田中&岩尾 薬理学会における今後の年会のあり方に関連したことで感じられたことあるいは考えていること等がありましたらお聞かせ下さい.

遠藤 薬理学に関する大きな重要な問題ですので,年会長としてというよりも薬理学研究者としての立場で考えていることですが,薬理学は応用科学のなかでも超応用科学であるので,そのことが今後のゲノム科学, トランスレーショナルリサーチ,臨床薬理学におけるtailor -made medicine (personalized medicine)という非常に広い分野にわたって統合的に関与して行けるすばらしい可能性と将来性をもち得る分野だと思います.

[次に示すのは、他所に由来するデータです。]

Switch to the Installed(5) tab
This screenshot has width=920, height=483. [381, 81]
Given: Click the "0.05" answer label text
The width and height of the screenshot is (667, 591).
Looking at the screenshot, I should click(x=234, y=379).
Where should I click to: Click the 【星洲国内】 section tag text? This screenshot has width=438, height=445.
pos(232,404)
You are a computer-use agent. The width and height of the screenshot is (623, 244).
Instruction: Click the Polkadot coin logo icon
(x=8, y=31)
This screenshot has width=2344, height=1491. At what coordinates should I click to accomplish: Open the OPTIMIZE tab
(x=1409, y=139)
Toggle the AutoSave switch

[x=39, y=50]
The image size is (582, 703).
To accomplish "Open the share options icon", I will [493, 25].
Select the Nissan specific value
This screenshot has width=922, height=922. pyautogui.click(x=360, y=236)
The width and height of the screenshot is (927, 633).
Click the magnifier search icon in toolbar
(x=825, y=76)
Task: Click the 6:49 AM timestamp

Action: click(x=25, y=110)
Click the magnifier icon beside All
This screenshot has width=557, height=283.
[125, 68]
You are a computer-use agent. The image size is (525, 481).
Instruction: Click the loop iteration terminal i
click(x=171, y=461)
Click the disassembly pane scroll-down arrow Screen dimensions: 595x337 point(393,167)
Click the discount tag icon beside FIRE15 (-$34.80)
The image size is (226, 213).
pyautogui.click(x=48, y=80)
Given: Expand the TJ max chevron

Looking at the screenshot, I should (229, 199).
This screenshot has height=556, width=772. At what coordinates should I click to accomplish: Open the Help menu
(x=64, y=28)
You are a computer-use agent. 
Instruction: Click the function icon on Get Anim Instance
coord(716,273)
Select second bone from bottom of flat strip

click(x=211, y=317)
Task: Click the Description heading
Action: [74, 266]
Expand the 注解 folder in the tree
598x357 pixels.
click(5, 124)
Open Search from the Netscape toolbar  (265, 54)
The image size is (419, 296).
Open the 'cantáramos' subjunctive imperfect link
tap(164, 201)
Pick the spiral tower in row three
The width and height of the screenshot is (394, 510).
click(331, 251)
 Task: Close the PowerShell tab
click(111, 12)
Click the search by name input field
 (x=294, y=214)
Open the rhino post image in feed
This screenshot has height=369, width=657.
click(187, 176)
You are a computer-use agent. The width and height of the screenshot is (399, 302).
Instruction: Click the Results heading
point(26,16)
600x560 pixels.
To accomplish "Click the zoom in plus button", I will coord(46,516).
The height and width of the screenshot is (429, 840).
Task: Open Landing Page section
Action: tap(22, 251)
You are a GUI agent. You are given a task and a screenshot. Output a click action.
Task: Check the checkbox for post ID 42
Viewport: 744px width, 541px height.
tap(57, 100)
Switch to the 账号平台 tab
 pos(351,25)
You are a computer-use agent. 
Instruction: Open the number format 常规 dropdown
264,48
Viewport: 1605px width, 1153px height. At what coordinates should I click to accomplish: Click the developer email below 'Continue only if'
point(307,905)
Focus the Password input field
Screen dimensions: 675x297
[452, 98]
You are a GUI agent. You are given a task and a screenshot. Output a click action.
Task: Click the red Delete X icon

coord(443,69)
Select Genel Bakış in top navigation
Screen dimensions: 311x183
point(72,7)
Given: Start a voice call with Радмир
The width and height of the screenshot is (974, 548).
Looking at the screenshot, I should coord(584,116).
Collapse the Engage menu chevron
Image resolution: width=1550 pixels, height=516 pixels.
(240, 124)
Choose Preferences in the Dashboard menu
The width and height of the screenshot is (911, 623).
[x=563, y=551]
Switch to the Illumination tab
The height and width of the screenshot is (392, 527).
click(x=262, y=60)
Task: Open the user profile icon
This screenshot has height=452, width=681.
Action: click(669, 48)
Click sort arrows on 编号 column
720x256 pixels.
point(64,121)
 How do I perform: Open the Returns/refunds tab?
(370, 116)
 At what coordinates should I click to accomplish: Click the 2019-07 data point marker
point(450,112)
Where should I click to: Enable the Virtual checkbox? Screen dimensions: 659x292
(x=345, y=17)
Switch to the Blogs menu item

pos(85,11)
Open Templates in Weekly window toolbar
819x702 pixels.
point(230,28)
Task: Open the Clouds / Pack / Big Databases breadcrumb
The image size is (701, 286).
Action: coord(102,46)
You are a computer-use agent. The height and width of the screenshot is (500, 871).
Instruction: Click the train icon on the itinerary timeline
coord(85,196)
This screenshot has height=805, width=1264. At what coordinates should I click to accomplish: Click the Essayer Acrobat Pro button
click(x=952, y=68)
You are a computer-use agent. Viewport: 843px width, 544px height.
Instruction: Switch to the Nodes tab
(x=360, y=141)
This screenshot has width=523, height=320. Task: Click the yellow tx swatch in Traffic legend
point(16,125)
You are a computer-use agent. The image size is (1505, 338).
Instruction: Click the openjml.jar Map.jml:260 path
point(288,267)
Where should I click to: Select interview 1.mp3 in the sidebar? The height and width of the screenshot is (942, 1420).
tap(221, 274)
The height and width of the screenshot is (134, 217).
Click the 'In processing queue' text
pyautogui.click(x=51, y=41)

 一方,歴史的に見ても「薬理学は不要なのではないか?」「生理学と生化学で十分ではないか?」とその存在の危機と背中合わせで進歩してきたという面もあります.薬理学消滅の危機は乗り越えられたとは思いますが,方向性を誤るといつ消滅の危機に遭遇しないとも言えません.それだけに知恵の出し甲斐のあるアトラクティブな分野であると思います.年会を通じて如何に活性化とアイデンティティーを確立してゆくかが大きな課題だと思います.すこし抽象的ですみませんが,薬理学の活性化と若手研究者の育成が学術年会の大きな課題だと思います.その課題の達成に向けて年会長はいかに効果的に,知恵を絞って奉仕・貢献できるかという気持ちで取り組みましたが,終わってみると,よくやれたと立案・計画・運営・とりまとめについて自画自賛できる事柄よりもやり残した課題の方が目にとまります.もっともなにをやってもそういうことはあるとは思いますが.最後に,年会にご協力いただいた会員の皆様はじめ,教室員のみなさん,薬理学会の事務局の方々,学会運営に力を貸してくださった方々に年会長として心から御礼申し上げます.